Work order
Out of the entries that follow, copy each line containing "page".

Records drawn from a dataset
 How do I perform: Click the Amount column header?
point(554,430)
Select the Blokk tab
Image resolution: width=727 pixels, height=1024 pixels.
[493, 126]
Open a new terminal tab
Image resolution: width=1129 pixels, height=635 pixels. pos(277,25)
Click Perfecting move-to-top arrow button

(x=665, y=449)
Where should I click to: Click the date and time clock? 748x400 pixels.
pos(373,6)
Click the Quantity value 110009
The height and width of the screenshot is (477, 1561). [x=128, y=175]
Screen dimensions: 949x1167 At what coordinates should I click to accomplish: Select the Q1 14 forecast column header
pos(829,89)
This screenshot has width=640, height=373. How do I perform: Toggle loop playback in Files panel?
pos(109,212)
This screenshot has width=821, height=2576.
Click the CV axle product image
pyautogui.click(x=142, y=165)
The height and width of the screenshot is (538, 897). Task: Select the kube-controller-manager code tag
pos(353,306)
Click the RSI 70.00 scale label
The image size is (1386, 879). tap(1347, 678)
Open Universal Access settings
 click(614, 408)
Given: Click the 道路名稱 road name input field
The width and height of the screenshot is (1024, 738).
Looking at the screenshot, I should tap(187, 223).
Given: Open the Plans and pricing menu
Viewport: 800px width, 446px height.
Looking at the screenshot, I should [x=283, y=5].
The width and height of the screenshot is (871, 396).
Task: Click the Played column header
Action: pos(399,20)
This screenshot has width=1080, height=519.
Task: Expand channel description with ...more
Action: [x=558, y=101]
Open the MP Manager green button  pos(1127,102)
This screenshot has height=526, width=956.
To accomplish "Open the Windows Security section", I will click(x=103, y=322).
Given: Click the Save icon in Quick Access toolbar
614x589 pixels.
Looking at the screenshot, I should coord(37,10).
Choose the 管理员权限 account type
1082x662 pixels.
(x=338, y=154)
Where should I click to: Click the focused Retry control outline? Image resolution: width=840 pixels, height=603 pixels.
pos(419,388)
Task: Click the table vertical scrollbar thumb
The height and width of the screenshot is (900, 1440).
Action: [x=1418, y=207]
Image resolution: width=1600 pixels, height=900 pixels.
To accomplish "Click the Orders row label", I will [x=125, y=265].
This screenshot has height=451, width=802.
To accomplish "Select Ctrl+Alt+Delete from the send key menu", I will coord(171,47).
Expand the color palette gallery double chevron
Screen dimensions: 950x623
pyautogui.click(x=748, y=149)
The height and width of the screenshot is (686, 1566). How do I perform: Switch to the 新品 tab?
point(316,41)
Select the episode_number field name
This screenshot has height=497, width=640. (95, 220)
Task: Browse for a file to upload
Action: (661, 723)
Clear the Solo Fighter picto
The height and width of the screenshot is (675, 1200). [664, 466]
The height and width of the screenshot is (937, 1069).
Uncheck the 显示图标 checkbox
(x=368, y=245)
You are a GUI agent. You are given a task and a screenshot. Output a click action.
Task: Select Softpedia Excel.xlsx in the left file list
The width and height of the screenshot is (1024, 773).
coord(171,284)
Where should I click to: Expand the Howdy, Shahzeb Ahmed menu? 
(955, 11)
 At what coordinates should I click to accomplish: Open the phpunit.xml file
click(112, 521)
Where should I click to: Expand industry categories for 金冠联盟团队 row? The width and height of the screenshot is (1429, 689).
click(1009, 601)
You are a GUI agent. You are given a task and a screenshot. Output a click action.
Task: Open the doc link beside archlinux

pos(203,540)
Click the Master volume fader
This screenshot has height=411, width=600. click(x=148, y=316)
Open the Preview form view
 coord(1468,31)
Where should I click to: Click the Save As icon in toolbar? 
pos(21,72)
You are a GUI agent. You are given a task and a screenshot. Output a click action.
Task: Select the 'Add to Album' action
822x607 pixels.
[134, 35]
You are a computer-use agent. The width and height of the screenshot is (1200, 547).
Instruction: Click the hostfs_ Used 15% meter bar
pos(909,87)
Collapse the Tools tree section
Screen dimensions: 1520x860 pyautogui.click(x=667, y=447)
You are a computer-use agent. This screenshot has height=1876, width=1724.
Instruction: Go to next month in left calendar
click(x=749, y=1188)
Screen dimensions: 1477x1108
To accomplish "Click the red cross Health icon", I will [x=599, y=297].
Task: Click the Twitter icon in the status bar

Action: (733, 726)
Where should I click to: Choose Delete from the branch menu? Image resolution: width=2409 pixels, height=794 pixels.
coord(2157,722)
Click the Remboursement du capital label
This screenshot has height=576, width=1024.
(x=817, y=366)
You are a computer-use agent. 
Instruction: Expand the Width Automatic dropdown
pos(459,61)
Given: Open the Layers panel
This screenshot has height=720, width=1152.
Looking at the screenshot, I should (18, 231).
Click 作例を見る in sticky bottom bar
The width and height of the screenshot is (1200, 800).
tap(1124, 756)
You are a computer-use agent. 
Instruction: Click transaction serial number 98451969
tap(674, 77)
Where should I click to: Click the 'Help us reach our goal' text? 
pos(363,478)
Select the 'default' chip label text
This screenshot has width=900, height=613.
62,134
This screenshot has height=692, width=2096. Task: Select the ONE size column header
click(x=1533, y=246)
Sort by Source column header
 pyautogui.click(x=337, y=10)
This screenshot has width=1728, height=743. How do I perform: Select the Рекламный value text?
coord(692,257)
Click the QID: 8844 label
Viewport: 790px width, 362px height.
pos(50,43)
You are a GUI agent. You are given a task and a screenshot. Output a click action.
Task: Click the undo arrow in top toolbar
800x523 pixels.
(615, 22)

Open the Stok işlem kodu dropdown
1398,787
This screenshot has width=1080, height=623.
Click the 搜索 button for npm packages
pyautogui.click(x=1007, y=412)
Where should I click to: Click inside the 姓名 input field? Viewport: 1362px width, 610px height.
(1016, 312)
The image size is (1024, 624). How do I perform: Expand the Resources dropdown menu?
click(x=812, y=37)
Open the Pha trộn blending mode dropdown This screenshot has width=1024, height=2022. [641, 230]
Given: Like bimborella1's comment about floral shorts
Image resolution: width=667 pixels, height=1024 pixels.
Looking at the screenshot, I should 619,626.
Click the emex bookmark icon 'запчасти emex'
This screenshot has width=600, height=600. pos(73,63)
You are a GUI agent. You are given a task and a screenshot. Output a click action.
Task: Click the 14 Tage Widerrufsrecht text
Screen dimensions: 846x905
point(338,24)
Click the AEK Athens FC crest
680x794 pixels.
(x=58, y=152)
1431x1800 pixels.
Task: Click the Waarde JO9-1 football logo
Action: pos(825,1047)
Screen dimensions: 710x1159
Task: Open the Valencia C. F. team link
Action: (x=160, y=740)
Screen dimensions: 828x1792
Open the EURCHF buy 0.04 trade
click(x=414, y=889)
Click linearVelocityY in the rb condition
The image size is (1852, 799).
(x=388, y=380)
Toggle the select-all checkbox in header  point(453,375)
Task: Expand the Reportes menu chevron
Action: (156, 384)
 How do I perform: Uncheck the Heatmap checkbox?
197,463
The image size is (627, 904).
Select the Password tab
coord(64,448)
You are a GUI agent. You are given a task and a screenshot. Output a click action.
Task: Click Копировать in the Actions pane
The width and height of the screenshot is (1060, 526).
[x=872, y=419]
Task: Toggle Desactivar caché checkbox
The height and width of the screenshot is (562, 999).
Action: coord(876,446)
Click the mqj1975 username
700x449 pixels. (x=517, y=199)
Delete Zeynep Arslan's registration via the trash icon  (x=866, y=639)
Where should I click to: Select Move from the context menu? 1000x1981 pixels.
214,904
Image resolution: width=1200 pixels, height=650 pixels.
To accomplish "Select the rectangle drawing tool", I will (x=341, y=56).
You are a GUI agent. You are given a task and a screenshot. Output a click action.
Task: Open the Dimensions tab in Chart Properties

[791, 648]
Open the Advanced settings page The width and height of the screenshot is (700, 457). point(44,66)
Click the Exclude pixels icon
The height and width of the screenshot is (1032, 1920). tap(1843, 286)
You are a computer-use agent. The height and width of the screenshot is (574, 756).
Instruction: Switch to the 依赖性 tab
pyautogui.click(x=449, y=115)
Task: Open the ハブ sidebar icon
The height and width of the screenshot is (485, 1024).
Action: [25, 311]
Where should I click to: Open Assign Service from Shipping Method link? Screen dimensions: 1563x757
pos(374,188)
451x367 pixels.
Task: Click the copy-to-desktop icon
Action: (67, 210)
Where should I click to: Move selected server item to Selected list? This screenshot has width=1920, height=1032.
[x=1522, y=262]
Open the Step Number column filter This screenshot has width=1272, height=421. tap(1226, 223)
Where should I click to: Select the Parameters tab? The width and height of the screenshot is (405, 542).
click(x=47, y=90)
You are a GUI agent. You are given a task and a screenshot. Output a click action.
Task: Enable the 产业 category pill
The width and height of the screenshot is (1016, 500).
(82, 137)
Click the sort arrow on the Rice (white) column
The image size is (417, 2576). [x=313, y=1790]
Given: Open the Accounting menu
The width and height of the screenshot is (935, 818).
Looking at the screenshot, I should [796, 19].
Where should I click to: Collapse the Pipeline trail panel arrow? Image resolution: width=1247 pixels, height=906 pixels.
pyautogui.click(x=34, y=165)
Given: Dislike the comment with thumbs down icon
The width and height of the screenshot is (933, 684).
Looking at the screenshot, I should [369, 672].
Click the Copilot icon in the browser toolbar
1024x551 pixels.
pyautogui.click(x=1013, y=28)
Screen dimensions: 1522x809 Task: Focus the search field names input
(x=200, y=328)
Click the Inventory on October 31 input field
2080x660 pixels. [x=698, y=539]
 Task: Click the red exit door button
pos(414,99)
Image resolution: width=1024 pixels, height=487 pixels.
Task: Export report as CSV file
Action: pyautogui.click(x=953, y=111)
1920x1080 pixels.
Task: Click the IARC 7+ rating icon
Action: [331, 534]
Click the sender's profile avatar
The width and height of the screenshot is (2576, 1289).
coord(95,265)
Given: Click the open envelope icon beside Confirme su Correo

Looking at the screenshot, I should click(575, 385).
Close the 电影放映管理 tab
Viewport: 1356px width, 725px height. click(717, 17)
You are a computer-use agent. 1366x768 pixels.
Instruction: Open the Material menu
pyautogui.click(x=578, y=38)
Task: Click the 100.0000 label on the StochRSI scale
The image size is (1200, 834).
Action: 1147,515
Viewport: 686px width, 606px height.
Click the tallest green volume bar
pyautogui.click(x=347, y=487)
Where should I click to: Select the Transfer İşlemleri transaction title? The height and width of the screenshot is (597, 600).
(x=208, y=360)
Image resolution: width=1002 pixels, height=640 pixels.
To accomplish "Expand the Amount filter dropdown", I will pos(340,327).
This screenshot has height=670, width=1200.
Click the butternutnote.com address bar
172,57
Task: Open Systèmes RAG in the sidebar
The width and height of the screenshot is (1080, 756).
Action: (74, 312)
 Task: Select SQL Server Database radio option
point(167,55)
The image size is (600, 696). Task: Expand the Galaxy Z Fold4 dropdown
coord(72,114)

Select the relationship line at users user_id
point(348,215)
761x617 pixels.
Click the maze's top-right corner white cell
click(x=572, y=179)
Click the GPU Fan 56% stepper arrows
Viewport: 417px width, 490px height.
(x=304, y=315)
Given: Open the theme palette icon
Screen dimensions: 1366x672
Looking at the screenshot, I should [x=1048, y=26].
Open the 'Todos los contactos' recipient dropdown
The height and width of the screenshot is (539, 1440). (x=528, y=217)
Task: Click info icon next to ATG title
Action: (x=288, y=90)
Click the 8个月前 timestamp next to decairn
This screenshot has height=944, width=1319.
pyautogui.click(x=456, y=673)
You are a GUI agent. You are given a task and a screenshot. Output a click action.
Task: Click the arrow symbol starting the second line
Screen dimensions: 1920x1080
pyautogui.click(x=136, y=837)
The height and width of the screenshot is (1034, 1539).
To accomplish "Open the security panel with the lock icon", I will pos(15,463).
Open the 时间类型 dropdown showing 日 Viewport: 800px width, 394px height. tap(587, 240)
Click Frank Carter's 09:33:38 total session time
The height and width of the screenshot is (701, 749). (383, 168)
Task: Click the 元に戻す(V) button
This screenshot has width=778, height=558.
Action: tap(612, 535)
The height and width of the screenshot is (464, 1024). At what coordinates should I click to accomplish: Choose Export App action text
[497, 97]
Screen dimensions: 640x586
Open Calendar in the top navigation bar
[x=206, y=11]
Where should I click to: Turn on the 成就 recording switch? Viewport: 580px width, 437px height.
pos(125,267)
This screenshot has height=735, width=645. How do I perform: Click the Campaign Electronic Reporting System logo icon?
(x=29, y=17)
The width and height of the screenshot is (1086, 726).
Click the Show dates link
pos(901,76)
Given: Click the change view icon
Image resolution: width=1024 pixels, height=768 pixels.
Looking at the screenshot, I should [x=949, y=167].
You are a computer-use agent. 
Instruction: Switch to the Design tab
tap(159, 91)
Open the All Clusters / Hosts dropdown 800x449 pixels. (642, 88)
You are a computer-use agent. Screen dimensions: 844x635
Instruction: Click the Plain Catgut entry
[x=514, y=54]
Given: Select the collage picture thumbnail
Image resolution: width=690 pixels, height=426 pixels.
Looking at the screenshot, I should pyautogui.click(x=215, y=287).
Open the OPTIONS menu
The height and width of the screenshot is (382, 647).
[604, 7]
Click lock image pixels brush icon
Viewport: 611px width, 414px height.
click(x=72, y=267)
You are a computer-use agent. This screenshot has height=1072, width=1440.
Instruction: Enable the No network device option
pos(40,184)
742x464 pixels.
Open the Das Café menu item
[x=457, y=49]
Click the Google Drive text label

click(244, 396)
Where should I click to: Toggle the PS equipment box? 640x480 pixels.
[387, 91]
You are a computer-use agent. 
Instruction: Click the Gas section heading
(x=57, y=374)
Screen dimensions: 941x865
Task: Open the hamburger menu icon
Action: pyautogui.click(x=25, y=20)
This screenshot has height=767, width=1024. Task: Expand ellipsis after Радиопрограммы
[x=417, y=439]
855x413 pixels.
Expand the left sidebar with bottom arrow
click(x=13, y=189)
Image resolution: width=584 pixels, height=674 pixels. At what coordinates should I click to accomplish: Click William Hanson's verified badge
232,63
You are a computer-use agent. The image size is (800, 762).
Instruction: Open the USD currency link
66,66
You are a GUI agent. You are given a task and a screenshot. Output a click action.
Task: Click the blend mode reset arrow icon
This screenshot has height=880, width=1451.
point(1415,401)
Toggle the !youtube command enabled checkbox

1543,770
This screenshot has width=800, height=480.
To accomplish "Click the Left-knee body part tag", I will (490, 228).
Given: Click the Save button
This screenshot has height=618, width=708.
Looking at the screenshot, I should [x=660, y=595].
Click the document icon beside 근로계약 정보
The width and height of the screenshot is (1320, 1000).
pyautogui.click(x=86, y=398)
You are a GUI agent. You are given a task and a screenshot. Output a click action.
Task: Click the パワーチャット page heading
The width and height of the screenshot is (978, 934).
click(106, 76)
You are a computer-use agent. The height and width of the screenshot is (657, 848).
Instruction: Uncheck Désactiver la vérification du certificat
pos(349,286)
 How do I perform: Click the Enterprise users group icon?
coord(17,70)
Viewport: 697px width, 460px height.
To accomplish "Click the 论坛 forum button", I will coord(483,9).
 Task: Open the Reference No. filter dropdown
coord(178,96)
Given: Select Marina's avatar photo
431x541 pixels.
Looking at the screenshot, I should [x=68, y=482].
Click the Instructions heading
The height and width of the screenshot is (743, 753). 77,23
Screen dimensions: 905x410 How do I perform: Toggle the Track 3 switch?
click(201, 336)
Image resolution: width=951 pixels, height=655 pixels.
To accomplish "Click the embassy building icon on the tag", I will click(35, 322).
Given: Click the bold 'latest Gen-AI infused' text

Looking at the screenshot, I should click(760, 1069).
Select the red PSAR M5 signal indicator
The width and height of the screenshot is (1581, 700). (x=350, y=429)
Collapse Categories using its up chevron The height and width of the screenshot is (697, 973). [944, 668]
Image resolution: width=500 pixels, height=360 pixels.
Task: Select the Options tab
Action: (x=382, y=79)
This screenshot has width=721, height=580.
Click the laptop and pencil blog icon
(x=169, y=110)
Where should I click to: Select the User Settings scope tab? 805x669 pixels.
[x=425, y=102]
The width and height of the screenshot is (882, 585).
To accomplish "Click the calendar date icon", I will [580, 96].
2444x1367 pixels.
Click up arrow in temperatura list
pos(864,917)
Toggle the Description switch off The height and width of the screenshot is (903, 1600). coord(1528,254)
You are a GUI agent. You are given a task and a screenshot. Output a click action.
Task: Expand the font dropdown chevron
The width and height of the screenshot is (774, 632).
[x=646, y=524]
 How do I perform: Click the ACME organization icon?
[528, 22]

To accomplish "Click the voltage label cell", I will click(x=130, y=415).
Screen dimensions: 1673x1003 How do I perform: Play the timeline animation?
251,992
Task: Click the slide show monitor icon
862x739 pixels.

Written answer
Open the Advanced settings page The width and height of the screenshot is (700, 457). point(44,66)
Task: Click the パワーチャット page heading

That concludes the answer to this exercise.